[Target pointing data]
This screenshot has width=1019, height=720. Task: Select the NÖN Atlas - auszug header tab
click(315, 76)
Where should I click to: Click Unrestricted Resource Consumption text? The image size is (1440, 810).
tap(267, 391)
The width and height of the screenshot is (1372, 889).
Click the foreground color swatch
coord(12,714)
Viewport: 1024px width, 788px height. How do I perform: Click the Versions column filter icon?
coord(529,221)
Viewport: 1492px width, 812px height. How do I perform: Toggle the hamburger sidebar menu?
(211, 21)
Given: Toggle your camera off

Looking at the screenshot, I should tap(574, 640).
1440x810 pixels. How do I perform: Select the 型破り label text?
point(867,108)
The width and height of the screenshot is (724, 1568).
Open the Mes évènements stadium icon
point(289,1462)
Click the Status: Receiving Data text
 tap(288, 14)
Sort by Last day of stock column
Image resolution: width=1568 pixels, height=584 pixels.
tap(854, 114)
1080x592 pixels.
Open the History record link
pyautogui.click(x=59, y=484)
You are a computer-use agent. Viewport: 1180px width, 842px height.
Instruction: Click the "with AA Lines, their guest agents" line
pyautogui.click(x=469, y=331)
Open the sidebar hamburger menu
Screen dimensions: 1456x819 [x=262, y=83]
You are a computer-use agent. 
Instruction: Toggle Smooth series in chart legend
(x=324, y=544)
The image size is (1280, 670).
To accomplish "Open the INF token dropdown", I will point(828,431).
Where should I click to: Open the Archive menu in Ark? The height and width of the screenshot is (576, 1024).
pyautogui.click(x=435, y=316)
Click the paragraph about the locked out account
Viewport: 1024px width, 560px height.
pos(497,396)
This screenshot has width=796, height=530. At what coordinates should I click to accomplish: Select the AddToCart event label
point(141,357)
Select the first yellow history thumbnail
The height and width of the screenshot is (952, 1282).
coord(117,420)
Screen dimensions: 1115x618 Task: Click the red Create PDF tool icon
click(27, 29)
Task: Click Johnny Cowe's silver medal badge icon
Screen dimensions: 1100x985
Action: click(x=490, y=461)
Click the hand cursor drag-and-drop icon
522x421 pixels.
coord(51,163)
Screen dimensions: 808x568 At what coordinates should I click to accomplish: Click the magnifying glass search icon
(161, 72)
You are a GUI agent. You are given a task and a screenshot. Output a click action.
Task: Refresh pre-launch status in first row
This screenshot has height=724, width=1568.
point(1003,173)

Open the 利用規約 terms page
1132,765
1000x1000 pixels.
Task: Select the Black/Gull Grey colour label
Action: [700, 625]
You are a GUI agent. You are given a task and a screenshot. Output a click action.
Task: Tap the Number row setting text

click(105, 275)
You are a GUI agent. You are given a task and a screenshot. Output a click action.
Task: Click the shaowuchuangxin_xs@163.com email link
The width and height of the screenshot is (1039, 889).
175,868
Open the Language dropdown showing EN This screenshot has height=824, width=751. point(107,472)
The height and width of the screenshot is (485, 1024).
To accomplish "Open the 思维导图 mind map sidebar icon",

- **Short problem**: Reproduce the lines above, from the line containing "Where should I click to: Click" through the line containing "coord(12,714)", including both of those lines.

- **Written response**:
Where should I click to: Click Unrestricted Resource Consumption text? The image size is (1440, 810).
tap(267, 391)
The width and height of the screenshot is (1372, 889).
Click the foreground color swatch
coord(12,714)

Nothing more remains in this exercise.